BEGIN

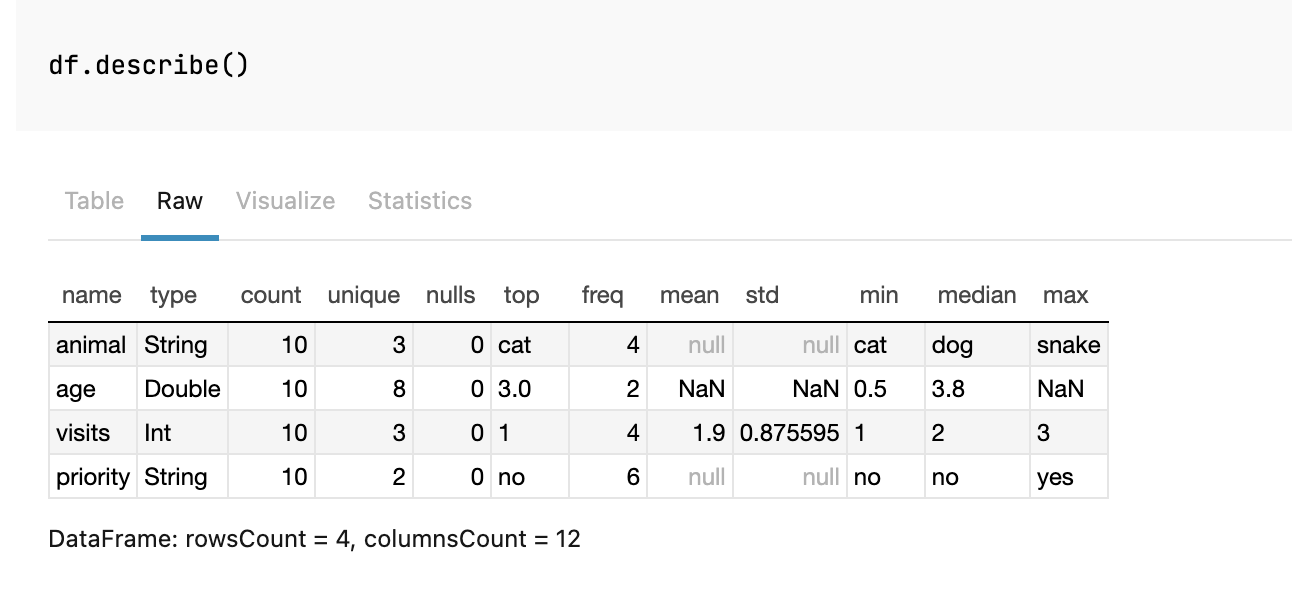1292x604 pixels.
Task: Select the mean column header
Action: pyautogui.click(x=689, y=295)
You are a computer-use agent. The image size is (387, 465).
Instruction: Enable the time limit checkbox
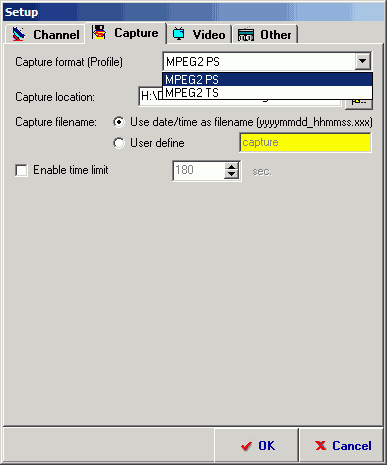click(x=21, y=170)
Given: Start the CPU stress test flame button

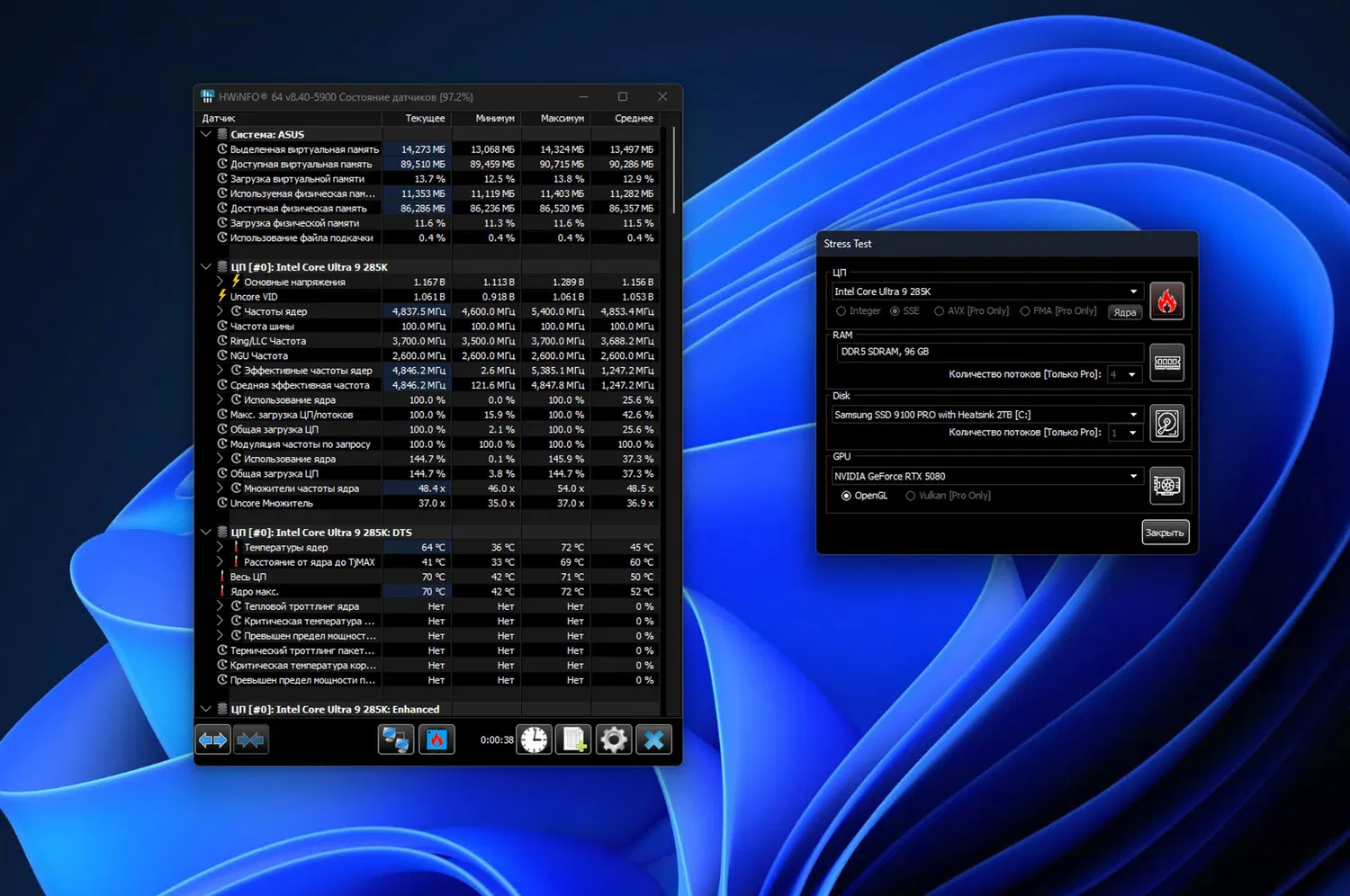Looking at the screenshot, I should [x=1166, y=301].
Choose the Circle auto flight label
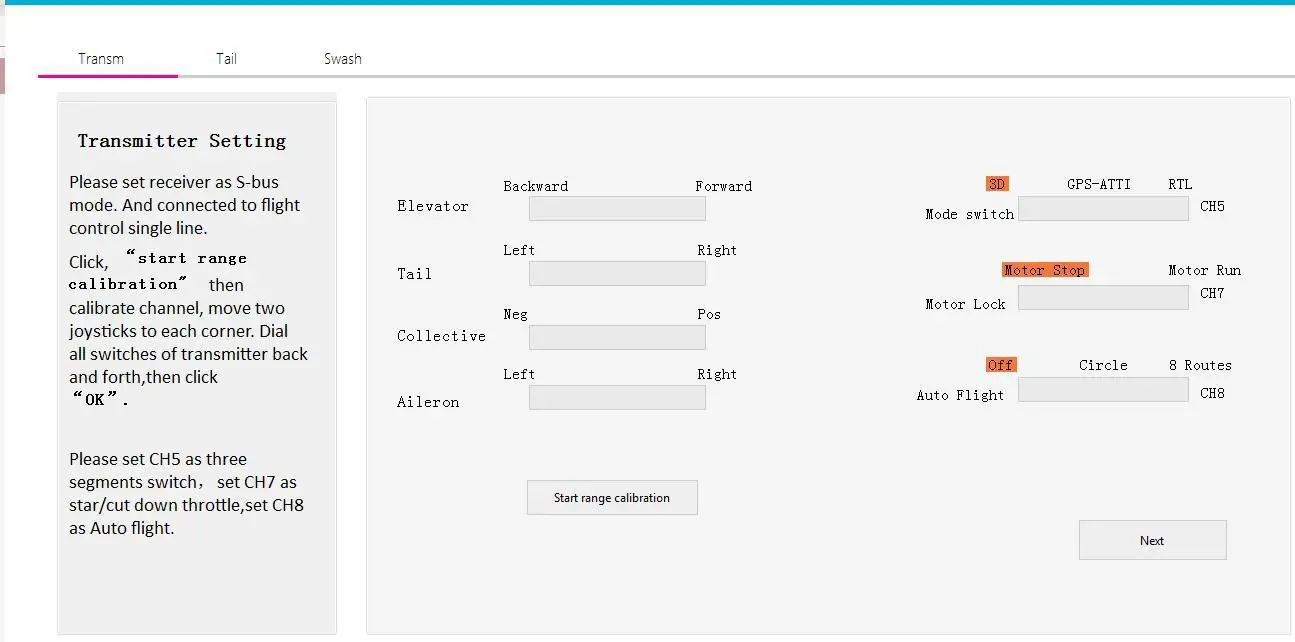The width and height of the screenshot is (1295, 642). [1103, 365]

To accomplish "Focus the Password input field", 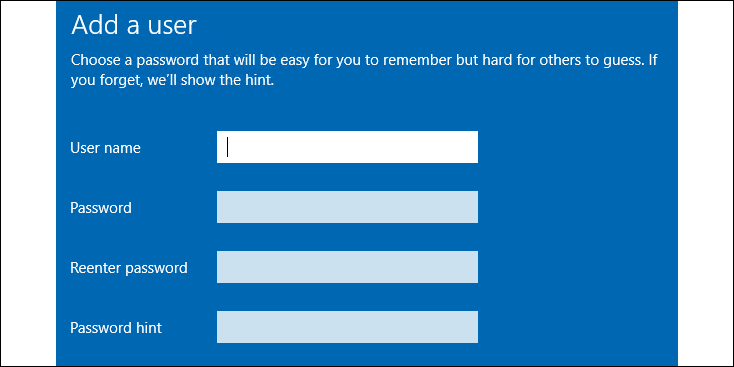I will click(x=347, y=207).
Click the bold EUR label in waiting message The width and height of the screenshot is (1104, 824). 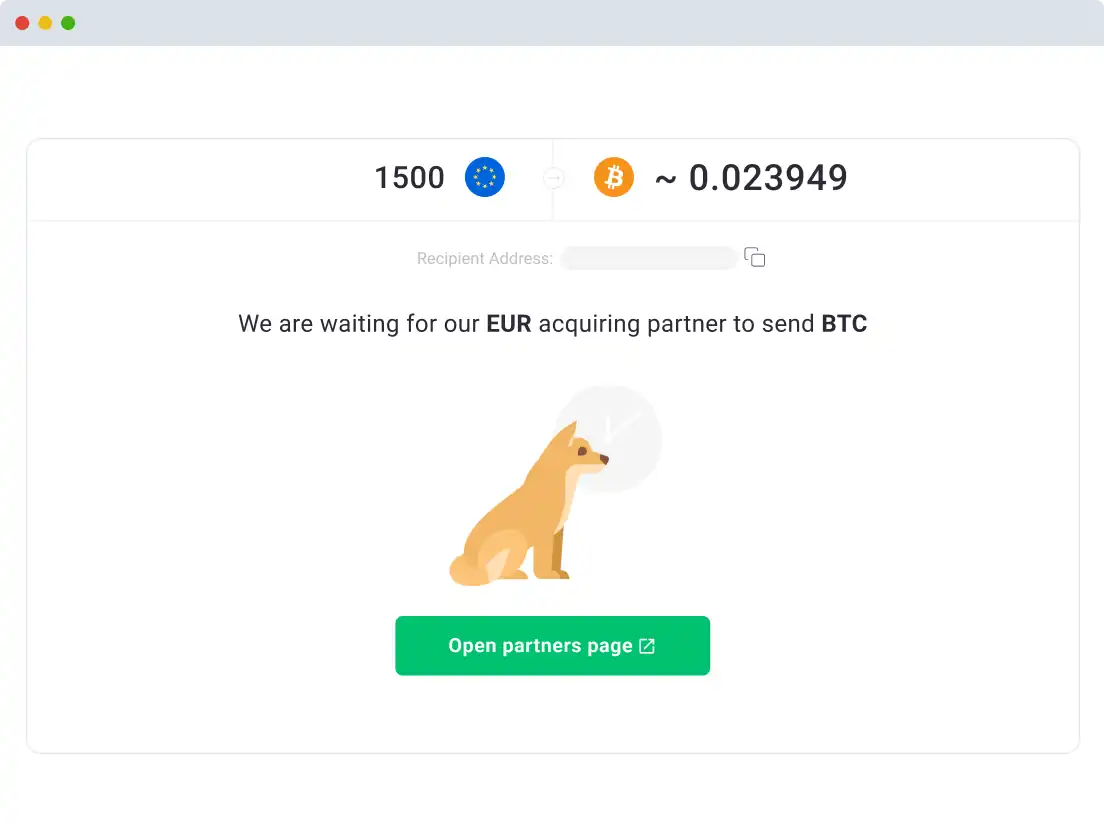509,323
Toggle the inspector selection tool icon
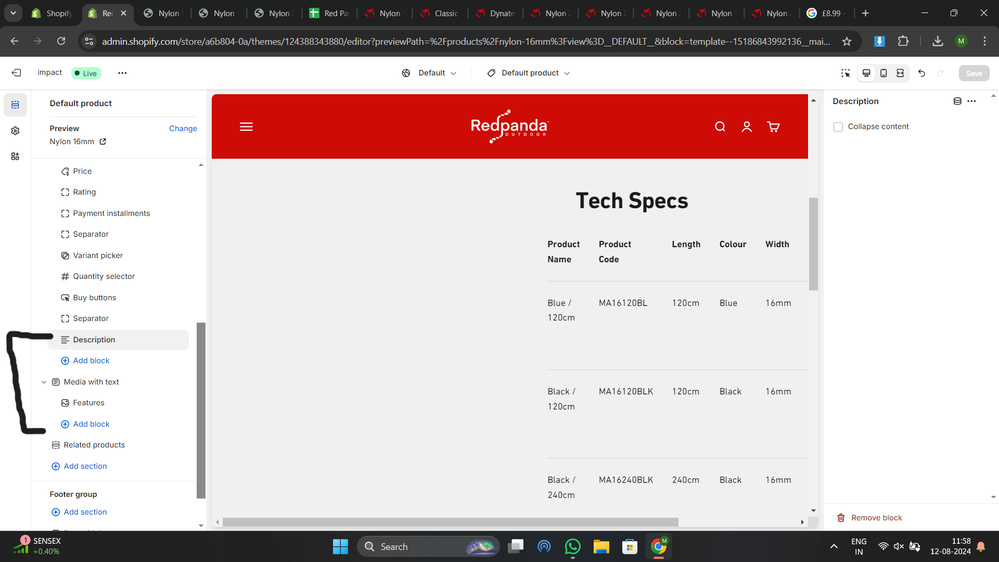 click(x=845, y=73)
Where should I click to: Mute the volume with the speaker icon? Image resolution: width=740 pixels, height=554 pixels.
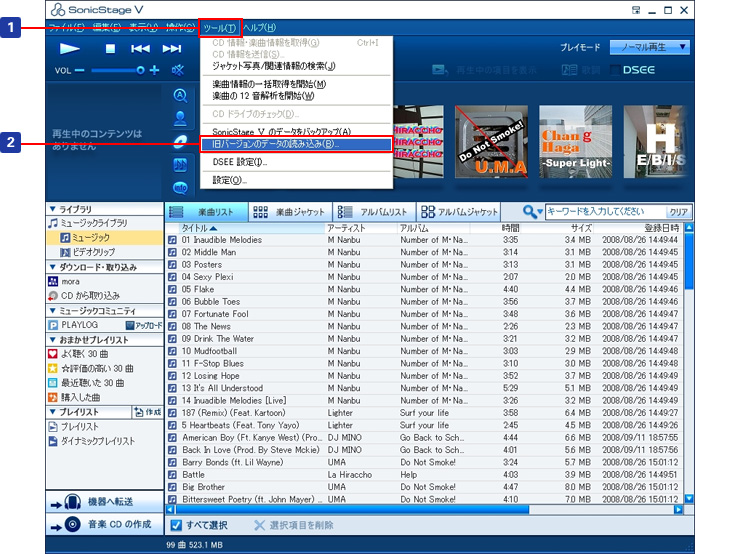click(178, 70)
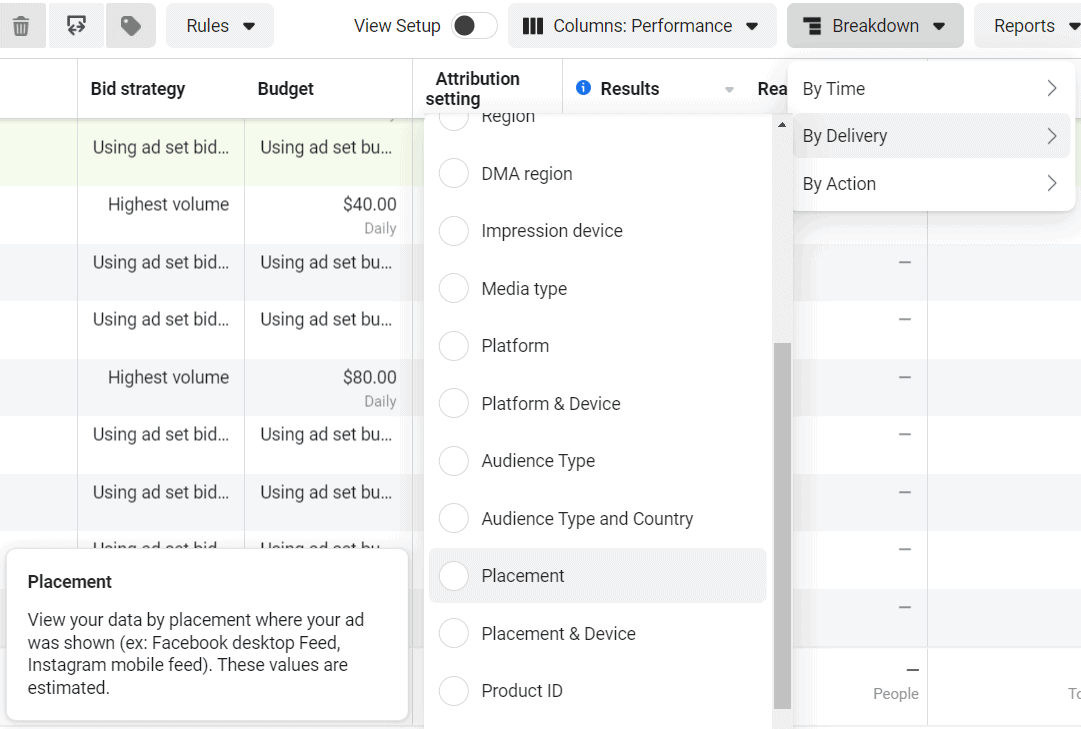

END

To do
From the line that contains "Where should I" to the last line of the data, print each line exactly, both ends included, and omit the pictures.

Response
Where should I click to: Mute the volume with the speaker icon? Image resolution: width=740 pixels, height=554 pixels.
click(178, 70)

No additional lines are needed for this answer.